Madrigal Recipes
Inside CMC, December 2001
Salmon with Lemon Dill Butter Sauce
Ingredients
4 8-ounce salmon fillets
1 each whole lemon peeled (no white left on lemon)
1 Tablespoon shallot, peeled and chopped
1 each large sprig of thyme
1/2 Cup white wine
1/4 Cup heavy cream
1/2-pound cold, unsalted butter, diced in 1-inch cubes
1 Tablespoon chopped dill
Salt and fresh cracked black pepper
Directions
Season salmon with salt and pepper. Mark salmon on grill and finish cooking on tray in 400-degree oven for about five minutes. In a small saucepan, reduce lemon, wine, thyme, and shallots until half-reduced. Add heavy cream and reduce until thickened. Lower heat and add butter, one cube at a time, stirring constantly (do not boil or sauce will break). When you have added all the butter and it is melted, strain through a fine strainer and season to taste. Add chopped dill. Put salmon on plate and ladle about 1 1/2 ounces of sauce on top of the fish.

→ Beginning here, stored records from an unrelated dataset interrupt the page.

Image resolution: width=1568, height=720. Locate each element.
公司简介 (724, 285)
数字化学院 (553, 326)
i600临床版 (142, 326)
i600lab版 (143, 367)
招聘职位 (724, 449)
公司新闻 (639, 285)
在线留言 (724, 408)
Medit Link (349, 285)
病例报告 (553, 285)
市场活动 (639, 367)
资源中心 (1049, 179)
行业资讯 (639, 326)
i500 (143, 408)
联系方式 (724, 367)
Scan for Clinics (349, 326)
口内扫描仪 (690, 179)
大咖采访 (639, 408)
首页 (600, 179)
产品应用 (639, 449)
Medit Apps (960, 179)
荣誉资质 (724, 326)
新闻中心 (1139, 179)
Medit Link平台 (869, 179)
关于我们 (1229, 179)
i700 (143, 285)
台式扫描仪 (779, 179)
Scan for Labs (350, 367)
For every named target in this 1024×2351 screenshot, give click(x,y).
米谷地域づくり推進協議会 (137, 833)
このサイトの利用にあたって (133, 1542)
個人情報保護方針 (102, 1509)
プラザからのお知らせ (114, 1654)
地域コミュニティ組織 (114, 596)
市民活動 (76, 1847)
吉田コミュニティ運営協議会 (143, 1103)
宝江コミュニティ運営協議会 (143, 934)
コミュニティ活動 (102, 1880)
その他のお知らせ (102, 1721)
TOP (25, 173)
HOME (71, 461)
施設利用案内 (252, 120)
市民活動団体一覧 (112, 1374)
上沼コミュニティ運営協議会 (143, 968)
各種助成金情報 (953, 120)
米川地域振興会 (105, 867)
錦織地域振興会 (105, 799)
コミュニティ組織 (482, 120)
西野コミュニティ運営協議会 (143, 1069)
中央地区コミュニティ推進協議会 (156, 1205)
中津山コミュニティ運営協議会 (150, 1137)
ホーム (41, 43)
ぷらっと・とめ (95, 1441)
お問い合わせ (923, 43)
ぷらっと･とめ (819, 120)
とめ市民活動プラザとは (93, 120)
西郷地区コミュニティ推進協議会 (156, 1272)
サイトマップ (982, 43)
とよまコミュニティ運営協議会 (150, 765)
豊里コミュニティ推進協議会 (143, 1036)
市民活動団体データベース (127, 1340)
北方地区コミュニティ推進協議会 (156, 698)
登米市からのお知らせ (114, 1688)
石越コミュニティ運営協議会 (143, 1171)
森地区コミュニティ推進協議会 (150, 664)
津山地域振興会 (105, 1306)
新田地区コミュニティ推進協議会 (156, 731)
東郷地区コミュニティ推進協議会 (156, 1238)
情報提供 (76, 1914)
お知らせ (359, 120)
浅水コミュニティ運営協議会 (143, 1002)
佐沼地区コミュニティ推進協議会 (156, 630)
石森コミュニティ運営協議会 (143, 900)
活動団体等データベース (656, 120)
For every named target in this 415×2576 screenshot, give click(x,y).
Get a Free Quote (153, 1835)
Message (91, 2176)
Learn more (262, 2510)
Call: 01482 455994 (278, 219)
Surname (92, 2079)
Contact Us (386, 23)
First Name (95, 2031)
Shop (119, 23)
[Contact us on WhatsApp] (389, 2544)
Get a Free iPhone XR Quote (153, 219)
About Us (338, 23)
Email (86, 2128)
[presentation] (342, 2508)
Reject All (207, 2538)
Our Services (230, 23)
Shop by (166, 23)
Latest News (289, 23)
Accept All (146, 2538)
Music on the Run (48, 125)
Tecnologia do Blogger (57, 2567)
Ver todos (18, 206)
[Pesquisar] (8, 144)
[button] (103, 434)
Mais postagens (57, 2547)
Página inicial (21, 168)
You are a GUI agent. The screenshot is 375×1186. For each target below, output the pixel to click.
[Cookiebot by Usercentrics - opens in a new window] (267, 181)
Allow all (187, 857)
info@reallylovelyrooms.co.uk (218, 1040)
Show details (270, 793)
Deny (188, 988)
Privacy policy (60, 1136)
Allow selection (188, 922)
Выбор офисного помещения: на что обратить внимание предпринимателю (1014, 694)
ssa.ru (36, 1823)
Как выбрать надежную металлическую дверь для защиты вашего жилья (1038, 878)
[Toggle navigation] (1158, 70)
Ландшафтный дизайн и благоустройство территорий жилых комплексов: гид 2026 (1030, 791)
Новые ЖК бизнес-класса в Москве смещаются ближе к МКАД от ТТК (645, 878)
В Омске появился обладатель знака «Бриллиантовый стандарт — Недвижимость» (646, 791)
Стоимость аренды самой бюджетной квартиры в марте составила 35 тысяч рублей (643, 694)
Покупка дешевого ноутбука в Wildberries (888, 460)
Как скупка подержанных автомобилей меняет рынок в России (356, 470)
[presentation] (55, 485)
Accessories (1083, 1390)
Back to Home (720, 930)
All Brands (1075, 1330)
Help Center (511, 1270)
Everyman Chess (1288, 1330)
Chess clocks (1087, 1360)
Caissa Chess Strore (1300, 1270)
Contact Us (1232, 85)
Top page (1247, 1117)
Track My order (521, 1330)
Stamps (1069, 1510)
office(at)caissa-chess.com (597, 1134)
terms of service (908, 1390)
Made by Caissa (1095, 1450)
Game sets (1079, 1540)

Yield: Makes 4 8-ounce servings
Inside CMC, December 2001
Athenaeum Madrigal Wassail
Ingredients
1 Cup water
3 Cup sugar
1 Tablespoon grated nutmeg
2 Teaspoon ground ginger
1/2 Teaspoon ground mace
6 whole cloves
6 allspice berries
1 stick cinnamon
1 dozen egg whites
1 dozen egg yolks
3 750-ml. bottles sherry or madeira
1 1/2 cups brandy
Directions
Combine water, sugar, grated nutmeg, ground ginger, ground mace, whole cloves, allspice berries and cinnamon stick in a saucepan, and boil for five minutes. Beat 1 dozen egg whites until stiff, but not dry. Beat separately 1 dozen egg yolks until light in color. Fold whites into yolks, using a large bowl. Strain sugar and spice mixture into eggs, combining quickly. Warm bottles of sherry or madeira and brandy almost to a boil in a large pot, to accommodate increase in volume after mixing. Incorporate the hot wine with the spice and egg mixture, beginning slowly, and stirring briskly with each addition.